* **SET PROBLEM**:
Reproduce the text of every item below verbatim, omitting the pictures.

* **ENTRIES PROVIDED**:
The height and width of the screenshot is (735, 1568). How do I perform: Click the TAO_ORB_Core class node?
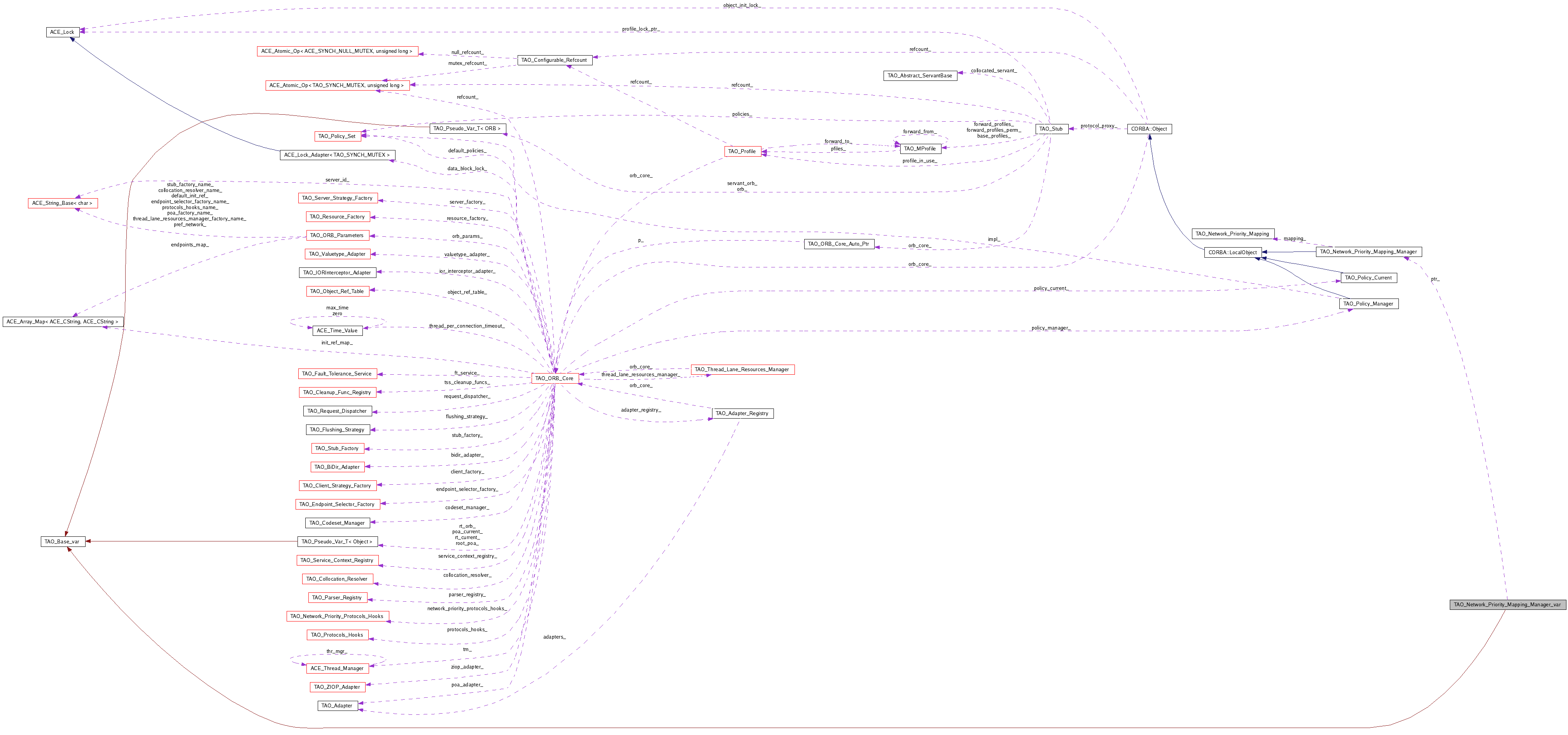tap(554, 379)
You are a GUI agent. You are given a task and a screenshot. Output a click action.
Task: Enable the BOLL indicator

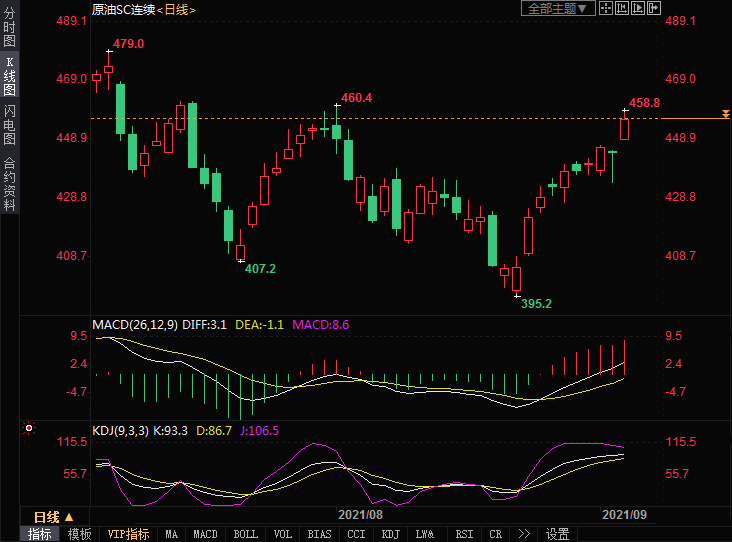(x=245, y=534)
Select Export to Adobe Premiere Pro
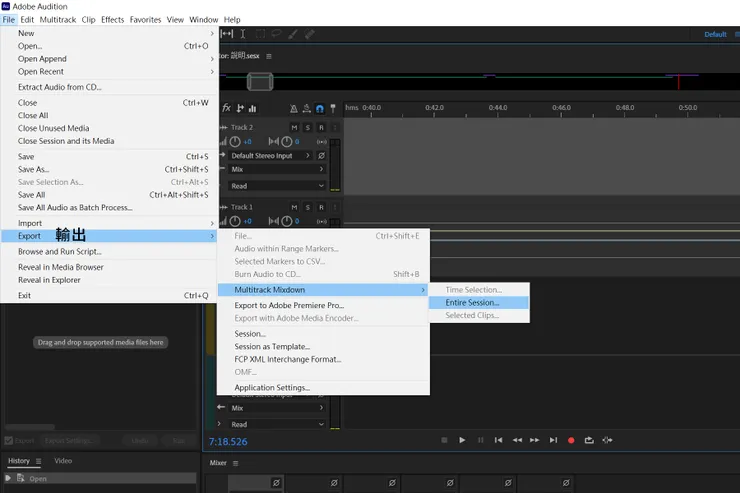The width and height of the screenshot is (740, 493). click(x=288, y=305)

* **EXERCISE RESPONSE**:
The height and width of the screenshot is (735, 1568). How do I perform: Click the TAO_ORB_Core class node?
tap(554, 379)
You are a GUI agent. You are given a task and a screenshot. Output a click action.
Task: Enable the BOLL indicator

(x=245, y=534)
Select Export to Adobe Premiere Pro
The width and height of the screenshot is (740, 493). click(x=288, y=305)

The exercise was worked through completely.